* What needs to be done *
Copy out the entries from the line containing "Viewport: 852px width, 410px" through the line containing "pyautogui.click(x=109, y=119)", inclusive, and give only those lines. Keep the requests unchanged, but multiply each click coordinate in the answers by 0.85 and round to whole numbers, with halves rounded up.
•••••
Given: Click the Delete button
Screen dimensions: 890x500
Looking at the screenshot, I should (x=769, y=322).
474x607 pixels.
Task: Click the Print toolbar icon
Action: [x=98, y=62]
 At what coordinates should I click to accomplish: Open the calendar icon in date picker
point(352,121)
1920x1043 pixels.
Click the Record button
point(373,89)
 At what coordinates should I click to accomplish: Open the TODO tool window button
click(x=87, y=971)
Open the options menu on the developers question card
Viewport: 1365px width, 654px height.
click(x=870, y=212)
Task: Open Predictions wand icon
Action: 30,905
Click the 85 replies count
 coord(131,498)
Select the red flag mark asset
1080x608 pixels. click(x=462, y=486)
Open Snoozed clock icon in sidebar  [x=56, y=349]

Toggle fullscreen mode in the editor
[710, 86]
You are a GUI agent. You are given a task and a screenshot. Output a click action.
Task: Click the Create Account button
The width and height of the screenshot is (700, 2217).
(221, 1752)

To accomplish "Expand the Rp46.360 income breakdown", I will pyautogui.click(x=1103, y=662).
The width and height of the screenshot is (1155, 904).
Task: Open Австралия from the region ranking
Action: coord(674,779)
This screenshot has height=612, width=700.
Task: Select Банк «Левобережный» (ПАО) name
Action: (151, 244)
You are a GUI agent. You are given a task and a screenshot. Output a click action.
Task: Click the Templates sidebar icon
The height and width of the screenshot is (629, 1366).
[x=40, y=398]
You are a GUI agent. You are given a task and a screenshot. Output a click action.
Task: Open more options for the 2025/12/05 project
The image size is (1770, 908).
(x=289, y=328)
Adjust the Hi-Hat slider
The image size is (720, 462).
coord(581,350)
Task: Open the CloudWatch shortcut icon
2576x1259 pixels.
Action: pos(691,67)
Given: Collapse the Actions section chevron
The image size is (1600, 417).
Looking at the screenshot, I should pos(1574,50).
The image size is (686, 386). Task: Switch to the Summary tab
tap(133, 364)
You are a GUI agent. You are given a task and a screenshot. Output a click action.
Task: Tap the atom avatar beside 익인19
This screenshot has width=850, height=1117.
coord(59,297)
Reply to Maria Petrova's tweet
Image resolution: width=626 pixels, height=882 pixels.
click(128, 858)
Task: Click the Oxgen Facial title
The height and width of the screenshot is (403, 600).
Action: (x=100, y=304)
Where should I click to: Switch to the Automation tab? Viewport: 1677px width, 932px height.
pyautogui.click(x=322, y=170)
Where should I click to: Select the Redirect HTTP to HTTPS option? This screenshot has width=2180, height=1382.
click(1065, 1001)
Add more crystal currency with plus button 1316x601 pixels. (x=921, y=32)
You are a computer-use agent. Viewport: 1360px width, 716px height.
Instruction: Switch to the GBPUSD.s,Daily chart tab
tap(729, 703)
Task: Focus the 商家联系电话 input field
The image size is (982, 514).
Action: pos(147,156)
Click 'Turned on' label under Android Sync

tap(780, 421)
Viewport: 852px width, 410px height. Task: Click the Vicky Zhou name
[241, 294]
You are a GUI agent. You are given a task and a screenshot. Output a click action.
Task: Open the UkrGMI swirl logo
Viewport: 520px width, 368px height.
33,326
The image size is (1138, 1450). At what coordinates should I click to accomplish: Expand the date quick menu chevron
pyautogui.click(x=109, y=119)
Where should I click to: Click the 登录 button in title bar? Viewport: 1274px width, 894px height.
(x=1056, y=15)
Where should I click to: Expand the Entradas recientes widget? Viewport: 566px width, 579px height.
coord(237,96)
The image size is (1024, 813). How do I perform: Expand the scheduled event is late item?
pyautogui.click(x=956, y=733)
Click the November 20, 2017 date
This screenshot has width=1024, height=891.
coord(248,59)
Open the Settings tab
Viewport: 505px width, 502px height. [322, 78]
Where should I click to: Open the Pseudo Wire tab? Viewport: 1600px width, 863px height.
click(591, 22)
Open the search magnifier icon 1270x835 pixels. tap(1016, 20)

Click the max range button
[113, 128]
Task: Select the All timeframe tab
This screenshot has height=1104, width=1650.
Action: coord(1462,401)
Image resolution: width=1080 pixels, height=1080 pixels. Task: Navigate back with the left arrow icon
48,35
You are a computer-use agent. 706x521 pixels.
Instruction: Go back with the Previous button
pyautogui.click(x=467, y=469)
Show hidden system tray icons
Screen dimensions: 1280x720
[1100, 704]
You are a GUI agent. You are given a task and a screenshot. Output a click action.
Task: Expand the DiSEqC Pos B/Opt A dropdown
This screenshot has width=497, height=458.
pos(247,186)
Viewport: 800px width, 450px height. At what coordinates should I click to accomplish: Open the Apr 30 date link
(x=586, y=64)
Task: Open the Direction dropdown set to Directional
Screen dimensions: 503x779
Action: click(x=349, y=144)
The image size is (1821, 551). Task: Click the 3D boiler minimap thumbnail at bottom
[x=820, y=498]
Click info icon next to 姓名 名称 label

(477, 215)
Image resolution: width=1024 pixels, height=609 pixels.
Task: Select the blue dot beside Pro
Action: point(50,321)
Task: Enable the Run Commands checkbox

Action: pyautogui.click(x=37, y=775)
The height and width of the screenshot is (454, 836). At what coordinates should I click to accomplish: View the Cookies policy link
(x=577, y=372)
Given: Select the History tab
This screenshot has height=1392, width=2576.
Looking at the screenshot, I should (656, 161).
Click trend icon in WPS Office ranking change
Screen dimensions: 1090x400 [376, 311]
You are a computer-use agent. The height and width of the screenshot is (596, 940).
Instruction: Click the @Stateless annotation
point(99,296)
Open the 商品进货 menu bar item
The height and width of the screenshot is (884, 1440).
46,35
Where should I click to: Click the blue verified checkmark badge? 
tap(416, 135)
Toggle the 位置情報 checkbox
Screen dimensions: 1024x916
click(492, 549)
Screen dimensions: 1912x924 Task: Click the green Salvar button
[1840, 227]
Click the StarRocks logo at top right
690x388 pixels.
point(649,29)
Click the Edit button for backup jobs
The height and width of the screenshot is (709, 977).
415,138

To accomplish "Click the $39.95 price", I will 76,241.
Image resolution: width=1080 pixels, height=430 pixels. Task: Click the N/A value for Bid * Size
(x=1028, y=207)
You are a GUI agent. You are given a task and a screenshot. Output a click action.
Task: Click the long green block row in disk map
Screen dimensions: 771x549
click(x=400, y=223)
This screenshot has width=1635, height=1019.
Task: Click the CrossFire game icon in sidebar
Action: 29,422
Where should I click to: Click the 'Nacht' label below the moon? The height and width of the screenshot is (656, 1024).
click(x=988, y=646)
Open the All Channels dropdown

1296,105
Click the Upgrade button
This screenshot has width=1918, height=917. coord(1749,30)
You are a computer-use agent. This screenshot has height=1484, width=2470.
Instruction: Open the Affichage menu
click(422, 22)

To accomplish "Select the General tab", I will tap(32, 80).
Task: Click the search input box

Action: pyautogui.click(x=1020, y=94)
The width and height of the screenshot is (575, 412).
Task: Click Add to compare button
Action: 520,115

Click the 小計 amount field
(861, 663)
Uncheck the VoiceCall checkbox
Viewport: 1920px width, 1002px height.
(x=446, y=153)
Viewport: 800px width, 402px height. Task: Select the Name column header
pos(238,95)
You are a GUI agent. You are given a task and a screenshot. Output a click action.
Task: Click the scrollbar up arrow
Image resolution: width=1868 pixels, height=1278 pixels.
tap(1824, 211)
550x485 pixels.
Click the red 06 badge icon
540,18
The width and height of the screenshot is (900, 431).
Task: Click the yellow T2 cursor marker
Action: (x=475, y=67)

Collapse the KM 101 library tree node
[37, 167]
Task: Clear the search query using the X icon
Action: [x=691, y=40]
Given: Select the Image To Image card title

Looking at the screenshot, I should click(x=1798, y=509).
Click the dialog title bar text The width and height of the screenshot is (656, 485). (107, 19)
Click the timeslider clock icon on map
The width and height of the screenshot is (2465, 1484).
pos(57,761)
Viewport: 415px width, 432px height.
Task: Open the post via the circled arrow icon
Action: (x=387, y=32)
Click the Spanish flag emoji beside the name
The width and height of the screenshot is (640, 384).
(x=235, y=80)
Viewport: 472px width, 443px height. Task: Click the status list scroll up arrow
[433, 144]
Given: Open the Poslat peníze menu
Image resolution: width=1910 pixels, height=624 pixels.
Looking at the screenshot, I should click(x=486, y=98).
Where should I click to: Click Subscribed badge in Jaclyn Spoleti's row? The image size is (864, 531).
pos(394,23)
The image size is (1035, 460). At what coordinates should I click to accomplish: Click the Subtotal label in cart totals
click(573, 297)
•••••
* Correct answer *
Viewport: 852px width, 410px height. Task: Click the Vicky Zhou name
[205, 250]
You are a GUI agent. You are given a task and a screenshot. Output a click action.
Task: Open the UkrGMI swirl logo
Viewport: 520px width, 368px height.
28,277
The image size is (1138, 1450). At what coordinates should I click to accomplish: Expand the date quick menu chevron
pyautogui.click(x=93, y=101)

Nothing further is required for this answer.